Some people may tell you to just leave him in his bed and let him cry and eventually he will get it that there is no night nursing. That's not my approach. I felt I needed to continue to let my daughter know I would be there for her, but also teach her that night time is for sleeping.

So, once I determined it was comfort nursing...the next night when she woke up as usual I went in, I made sure her diaper was dry, I sat in the rocker with her, she signed for milk and I calmly told her 'It is not time for milk'. Then I encouraged her to snuggle in and I rocked her.

Yes, she cried. But not too much. I just kept telling her 'it's sleepy time, it's not time for milk'. We did this for about 3 nights. Once she would settle down and be very sleepy again, I would put her in her bed. After about 3 nights... we were good to go.

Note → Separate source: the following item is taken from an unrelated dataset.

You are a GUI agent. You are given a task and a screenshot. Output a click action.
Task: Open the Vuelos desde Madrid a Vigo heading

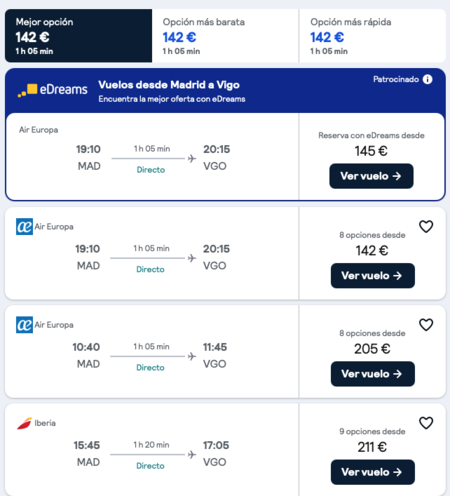click(x=169, y=85)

No more night wakings. She's now 21 months old and still sleeps like a champ. She also doesn't nurse at all anymore. Around 17 months old she started to just drop more and more day feedings until she just didn't ask for it any more. On her 18 month 'birthday' she literally didn't ask for anything. The next night she did (she was down to just bedtime nursing), but was off and on for about a week...and then was totally done.

Hopefully I've given you some things to try. Good luck!

i would see if your husband would get up with him in the night. Even if you go to comfort him, he will smell the milk, and want to nurse. I stopped nursing my daughter at night about 7 months. after that, i just didn't go down stairs to get her. she didn't really fuss or cry for very long. maybe 5 min, and then she went to sleep. I just recently weaned her all together, but it didn't even phase her. we are trying for another child, and the doctor told me it would be best to wean before i was pregnant again. so at 14 months, i went to nursing, at bed time only. then at 15 months, i just stopped all together nursing. Just one day i said she was done, and there wasn't any fuss out of her about it. She gets a cup of milk before bedtime, so that kept her getting milk just before bed. at 12 months, i started adding in more whole milk into the day with nursing, and slowly over time, we just added in more whole milk and less nursing time.